# Image Classification

We now consider creating a Neural network to run on the classic image classification dataset MNIST. We first load the data

In [None]:
import os
os.chdir("..")

from datetime import datetime
import numpy as np
import torch

import random

import math
from IPython import display
from matplotlib import pyplot as plt
from torch import nn, optim
import torch.nn.functional as F
import torch.nn as nn
import torch.optim as optim


device = torch.device("cuda") if torch.cuda.is_available() else "cpu"

Load data


In [None]:
import torch
from torch.utils.data import Dataset
from torchvision import datasets
from torchvision import transforms
from torchvision.transforms import ToTensor
import matplotlib.pyplot as plt

def model_size(model):
    n = 0
    for p in list(model.parameters()):
        n += p.nelement()
    return n

training_data = datasets.MNIST('./data', train=True, download=False,
                   transform=transforms.Compose([
                       transforms.ToTensor(),
                       transforms.Normalize((0.1307,), (0.3081,))
                   ]))

test_data = datasets.MNIST('./data', train=False, download=False,
                   transform=transforms.Compose([
                       transforms.ToTensor(),
                       transforms.Normalize((0.1307,), (0.3081,))
                   ]))

input_size = 28 * 28    # image dimensions
output_size = 10        # num classes

We display a random sample from the dataset below. The images are of handwritten digits and the goal is to classify the digits in the images correctly.

In [None]:
figure = plt.figure(figsize=(8, 8))
cols, rows = 5, 1
for i in range(1, cols * rows + 1):
    sample_idx = torch.randint(len(training_data), size=(1,)).item()
    img, label = training_data[sample_idx]
    figure.add_subplot(rows, cols, i)
    plt.title(label)
    plt.axis("off")
    plt.imshow(img.squeeze(), cmap="gray")
plt.show()

In [None]:
train_loader = torch.utils.data.DataLoader(training_data, batch_size=64, shuffle=True)
test_loader = torch.utils.data.DataLoader(test_data, batch_size = 1000, shuffle=True)

In [None]:
def train(epoch, model):
    model.train()
    for batch_idx, (data, target) in enumerate(train_loader):
        # send to device
        data, target = data.to(device), target.to(device)

        # Optimize
        optimizer.zero_grad()
        output = model(data)
        loss = F.nll_loss(output, target)
        loss.backward()
        optimizer.step()
        if batch_idx % 100 == 0:
            print('Train Epoch: {} [{}/{} ({:.0f}%)]\tLoss: {:.6f}'.format(
                epoch, batch_idx * len(data), len(train_loader.dataset),
                100. * batch_idx / len(train_loader), loss.item()))
            
def test(model, accuracy_list):
    model.eval()
    test_loss = 0
    correct = 0
    for data, target in test_loader:
        # send to device
        data, target = data.to(device), target.to(device)

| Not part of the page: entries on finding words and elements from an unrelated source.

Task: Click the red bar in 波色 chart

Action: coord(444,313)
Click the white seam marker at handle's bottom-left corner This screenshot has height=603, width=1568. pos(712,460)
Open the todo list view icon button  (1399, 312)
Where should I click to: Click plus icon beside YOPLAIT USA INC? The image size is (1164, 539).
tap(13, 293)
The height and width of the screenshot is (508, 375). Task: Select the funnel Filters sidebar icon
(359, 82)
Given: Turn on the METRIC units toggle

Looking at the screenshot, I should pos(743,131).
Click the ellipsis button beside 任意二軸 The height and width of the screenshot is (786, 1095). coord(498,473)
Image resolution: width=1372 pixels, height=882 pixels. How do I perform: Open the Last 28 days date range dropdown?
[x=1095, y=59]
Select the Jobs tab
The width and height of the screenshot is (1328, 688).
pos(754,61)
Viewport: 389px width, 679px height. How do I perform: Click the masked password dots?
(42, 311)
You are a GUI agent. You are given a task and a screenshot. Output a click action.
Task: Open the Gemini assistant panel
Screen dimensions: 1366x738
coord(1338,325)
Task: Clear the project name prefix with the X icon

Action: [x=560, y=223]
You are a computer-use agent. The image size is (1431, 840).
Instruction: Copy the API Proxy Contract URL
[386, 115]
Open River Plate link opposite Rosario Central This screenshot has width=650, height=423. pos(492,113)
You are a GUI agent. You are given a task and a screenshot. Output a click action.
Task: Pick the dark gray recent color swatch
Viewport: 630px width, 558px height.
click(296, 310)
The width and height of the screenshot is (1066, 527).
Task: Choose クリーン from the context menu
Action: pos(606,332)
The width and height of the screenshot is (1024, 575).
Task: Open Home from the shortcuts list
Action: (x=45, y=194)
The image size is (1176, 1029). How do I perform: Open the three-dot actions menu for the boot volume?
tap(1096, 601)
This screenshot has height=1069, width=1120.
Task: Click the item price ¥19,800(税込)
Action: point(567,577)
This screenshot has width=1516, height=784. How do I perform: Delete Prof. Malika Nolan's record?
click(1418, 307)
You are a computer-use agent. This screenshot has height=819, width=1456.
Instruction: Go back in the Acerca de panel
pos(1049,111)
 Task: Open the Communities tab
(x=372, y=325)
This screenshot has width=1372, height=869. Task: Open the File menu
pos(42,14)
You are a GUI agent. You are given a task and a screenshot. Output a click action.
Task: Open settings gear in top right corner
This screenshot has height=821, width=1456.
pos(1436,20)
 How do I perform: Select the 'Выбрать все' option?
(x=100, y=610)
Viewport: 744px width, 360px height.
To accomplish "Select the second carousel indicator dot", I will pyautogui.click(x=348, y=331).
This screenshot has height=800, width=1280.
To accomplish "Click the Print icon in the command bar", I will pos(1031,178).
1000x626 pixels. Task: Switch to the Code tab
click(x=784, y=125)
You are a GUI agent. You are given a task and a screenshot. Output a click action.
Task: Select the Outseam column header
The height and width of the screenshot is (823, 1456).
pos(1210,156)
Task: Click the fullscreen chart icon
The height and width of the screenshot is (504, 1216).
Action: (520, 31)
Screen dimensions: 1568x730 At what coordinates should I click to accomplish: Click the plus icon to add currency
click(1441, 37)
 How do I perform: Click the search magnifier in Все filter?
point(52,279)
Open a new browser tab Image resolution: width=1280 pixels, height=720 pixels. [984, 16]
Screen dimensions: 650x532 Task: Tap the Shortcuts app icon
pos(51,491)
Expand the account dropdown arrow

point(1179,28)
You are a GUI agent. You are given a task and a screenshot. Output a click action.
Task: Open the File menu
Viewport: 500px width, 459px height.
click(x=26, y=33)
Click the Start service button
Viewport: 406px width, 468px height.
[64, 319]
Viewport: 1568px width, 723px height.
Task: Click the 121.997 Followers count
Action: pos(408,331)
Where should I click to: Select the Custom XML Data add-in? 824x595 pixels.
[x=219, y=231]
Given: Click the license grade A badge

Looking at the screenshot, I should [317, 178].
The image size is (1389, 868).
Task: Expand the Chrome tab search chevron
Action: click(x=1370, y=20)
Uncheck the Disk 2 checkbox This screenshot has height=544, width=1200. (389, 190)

        output = model(data)
        test_loss += F.nll_loss(output, target, reduction='sum').item() # sum up batch loss                                                               
        pred = output.data.max(1, keepdim=True)[1] # get the index of the max log-probability                                                                 
        correct += pred.eq(target.data.view_as(pred)).cpu().sum().item()

    test_loss /= len(test_loader.dataset)
    accuracy = 100. * correct / len(test_loader.dataset)
    accuracy_list.append(accuracy)
    print('\nTest set: Average loss: {:.4f}, Accuracy: {}/{} ({:.0f}%)\n'.format(
        test_loss, correct, len(test_loader.dataset),
        accuracy))
    return accuracy_list

Implement a simple multi-layer perceptron. Hint: Use `nn.Flatten()` to flatten 2D tensor into a 1D vector.

In [None]:
class MLP(nn.Module):
    # TODO
    pass
    


In [None]:
# Training settings 
n_features = 6 # number of feature maps

model = MLP(input_size, n_features, output_size)
model.to(device)
optimizer = optim.SGD(model.parameters(), lr=0.01, momentum=0.5)
print('Number of parameters: {}'.format(model_size(model)))


accuracy_list = []

for epoch in range(0, 2):
    train(epoch, model)
    accuracy_list = test(model, accuracy_list)

For image classification, the most standard NN model is called a Convolutional Neural Network (CNN). We provide an implementation of a CNN for MNIST below.

In [None]:
class CNN(nn.Module):
    def __init__(self, input_size, n_feature, output_size):
        super(CNN, self).__init__()
        self.n_feature = n_feature
        self.conv1 = nn.Conv2d(in_channels=1, out_channels=n_feature, kernel_size=5)
        self.conv2 = nn.Conv2d(n_feature, n_feature, kernel_size=5)
        self.fc1 = nn.Linear(n_feature*4*4, 50)
        self.fc2 = nn.Linear(50, 10)
        
    def forward(self, x, verbose=False):
        x = self.conv1(x)
        x = F.relu(x)
        x = F.max_pool2d(x, kernel_size=2)
        x = self.conv2(x)
        x = F.relu(x)
        x = F.max_pool2d(x, kernel_size=2)
        x = x.view(-1, self.n_feature*4*4)
        x = self.fc1(x)
        x = F.relu(x)
        x = self.fc2(x)
        x = F.log_softmax(x, dim=1)
        return x

In [None]:
# Training settings 
n_features = 6 # number of feature maps

model_cnn = CNN(input_size, n_features, output_size)
model_cnn.to(device)
optimizer = optim.SGD(model_cnn.parameters(), lr=0.01, momentum=0.5)
print('Number of parameters: {}'.format(model_size(model_cnn)))

accuracy_list = []
for epoch in range(0, 2):
    train(epoch, model_cnn)
    test(model_cnn, accuracy_list)